Although there was celebration among the staff at Ichilov Hospital over Ganon’s recovery, the release was bittersweet since Nati Ganon would be going home without his wife Shiran, who Hamas terrorists killed.

The two attended the Nova Festival on October 7th, and when Hamas attacked, Ganon told Kan that the couple tried to flee in their car.

When the car got stuck, they jumped into another one, and in the process, a Hamas terrorist shot Nati and Shiran in the leg.

Although they both tried to exit the car, Nati could not move further than the ground and told his wife to keep running.

“I was shot and lay in a field for five hours, bleeding,” Ynet quoted him as saying. “I knew it wasn’t good, but it was only after I arrived at the hospital that I realized I was injured in the back — the bullet had missed my spine by millimeters.”

Nati was rescued alive and brought to the hospital, but his wife was declared missing for a week before her body was found.

She was buried in Holon on 15, and relatives cared for their three children, Ilay, 15, Ori, 11, and Mai, 8, while Nati remained in the hospital for extended treatment.

400 days later, Nati Ganon’s seriously injured leg not only didn’t require amputation, but he can now walk without a cane for 10 minutes at a time.

The rehabilitation was grueling not only physically but emotionally, as Ganon describes having had a mental break on several occasions.

He told Ynet that there were times he “didn’t get up for treatments, stayed with the blanket up to [my] neck, and didn’t want to talk to anyone.”

However, Ganon pulled back from these dark periods and continued his treatment with the help of a caring and attentive hospital staff.

“The team has a huge heart,” he told Ynet. “What I went through is not something ordinary.”

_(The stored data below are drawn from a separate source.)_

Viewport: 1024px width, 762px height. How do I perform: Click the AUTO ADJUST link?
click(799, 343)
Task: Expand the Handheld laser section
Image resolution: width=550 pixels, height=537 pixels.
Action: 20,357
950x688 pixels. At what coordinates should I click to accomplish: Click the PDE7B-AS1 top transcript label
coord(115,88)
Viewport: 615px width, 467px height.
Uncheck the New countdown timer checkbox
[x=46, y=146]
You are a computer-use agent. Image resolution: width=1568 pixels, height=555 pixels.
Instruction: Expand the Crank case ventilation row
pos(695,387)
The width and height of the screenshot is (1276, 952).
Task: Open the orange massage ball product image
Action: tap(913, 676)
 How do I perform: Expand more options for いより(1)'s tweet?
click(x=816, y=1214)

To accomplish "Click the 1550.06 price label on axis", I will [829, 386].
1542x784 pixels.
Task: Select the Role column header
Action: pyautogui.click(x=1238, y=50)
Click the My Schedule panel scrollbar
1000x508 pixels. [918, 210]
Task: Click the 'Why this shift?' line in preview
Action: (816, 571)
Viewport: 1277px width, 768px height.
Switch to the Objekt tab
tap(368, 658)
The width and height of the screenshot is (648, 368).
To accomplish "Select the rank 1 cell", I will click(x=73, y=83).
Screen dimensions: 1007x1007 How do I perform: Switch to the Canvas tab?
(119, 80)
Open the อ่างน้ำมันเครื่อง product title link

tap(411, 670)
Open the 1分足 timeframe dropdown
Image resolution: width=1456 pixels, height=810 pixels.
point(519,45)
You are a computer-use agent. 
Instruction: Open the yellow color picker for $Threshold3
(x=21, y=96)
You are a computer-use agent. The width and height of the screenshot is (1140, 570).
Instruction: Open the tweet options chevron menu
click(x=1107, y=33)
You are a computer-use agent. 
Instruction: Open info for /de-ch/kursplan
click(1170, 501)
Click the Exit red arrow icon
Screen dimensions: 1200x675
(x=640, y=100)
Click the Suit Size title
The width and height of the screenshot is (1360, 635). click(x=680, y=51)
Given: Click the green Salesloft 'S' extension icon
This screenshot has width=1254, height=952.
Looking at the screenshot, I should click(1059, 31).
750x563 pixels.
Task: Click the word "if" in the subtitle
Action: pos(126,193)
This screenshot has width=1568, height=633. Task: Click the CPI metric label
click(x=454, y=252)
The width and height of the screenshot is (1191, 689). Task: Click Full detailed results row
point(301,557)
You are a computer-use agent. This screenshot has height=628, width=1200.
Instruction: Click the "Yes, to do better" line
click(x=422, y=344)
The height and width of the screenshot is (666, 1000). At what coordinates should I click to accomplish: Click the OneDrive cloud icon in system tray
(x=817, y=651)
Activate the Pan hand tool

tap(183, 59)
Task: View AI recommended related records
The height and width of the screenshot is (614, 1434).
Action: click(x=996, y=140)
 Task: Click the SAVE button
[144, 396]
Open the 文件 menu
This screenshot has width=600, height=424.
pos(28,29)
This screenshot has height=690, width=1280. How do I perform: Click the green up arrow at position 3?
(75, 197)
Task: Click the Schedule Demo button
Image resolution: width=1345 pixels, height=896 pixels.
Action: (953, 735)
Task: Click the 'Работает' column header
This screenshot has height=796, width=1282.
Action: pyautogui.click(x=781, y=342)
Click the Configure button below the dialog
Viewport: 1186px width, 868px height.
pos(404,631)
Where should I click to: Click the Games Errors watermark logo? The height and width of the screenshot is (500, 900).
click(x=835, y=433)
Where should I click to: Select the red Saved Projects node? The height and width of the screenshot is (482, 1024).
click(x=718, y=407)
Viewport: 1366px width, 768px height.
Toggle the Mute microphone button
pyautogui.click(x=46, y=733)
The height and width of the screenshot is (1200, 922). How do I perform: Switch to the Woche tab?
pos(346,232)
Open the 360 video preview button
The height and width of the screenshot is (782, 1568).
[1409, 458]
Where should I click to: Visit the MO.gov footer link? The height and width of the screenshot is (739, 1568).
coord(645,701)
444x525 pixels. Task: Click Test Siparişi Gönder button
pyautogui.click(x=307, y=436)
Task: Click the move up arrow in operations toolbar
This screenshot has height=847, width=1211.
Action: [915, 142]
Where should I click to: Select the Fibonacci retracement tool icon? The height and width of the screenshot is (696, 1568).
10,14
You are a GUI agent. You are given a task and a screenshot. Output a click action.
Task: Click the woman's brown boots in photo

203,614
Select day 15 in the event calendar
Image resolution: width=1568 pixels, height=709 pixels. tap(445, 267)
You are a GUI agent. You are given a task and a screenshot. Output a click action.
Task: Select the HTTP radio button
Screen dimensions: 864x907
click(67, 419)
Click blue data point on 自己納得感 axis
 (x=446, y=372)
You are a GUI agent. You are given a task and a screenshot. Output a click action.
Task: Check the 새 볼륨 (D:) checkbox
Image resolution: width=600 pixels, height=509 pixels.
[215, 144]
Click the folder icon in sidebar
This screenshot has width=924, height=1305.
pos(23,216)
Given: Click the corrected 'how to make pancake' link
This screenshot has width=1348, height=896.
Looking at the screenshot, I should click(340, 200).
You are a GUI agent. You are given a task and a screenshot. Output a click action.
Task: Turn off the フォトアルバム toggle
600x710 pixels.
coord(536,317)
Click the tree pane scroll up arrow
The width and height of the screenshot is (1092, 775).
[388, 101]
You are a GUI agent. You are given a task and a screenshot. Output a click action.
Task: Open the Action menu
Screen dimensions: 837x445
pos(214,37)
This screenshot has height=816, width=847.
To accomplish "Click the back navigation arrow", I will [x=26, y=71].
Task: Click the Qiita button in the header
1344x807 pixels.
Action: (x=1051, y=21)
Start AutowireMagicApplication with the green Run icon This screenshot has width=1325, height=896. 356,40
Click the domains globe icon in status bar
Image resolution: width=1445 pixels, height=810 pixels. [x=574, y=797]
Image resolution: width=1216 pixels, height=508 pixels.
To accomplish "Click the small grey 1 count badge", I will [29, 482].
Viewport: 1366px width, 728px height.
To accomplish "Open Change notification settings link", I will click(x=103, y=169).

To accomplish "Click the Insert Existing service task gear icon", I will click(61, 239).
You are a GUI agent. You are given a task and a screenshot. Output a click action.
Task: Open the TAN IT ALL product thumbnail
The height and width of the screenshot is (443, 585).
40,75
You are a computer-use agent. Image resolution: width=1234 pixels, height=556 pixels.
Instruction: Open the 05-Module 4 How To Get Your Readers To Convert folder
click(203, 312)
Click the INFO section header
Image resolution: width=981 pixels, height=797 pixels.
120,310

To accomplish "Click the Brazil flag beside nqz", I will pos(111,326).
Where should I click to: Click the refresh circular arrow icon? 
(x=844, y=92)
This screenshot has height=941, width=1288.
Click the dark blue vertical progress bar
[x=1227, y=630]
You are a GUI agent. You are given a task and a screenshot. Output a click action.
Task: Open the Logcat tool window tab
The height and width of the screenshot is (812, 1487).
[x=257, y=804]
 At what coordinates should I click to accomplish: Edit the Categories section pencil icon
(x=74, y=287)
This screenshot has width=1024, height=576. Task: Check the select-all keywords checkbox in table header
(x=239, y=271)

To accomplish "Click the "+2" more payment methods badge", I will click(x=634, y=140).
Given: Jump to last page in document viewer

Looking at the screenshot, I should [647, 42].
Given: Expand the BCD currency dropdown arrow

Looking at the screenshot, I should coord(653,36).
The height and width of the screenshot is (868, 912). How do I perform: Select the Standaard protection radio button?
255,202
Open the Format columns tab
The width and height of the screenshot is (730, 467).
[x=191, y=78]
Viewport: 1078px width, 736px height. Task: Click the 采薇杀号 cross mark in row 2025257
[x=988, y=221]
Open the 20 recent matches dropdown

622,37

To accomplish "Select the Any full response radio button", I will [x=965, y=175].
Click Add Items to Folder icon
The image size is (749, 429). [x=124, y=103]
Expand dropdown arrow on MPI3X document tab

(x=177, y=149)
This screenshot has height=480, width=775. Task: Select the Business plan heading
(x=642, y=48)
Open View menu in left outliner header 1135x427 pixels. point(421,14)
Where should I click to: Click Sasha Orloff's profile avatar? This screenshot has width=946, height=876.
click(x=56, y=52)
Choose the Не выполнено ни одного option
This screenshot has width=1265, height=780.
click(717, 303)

Although his healing process is a triumph, Ganon declared that his real victory will be returning to raise his children and pursue his profession.

“My journey doesn’t end here,” he said. “My greatest victory is, first of all, to return home to raise my children, and secondly, to return to the profession that I love — hairdressing.”

Dr. Anna Sezhin, director of the rehabilitation system in Ichilov, told Ynet, “Despite the tragedy of the past year and the mental and physical pain, here he is getting out of here on his feet – with an eye to the future.”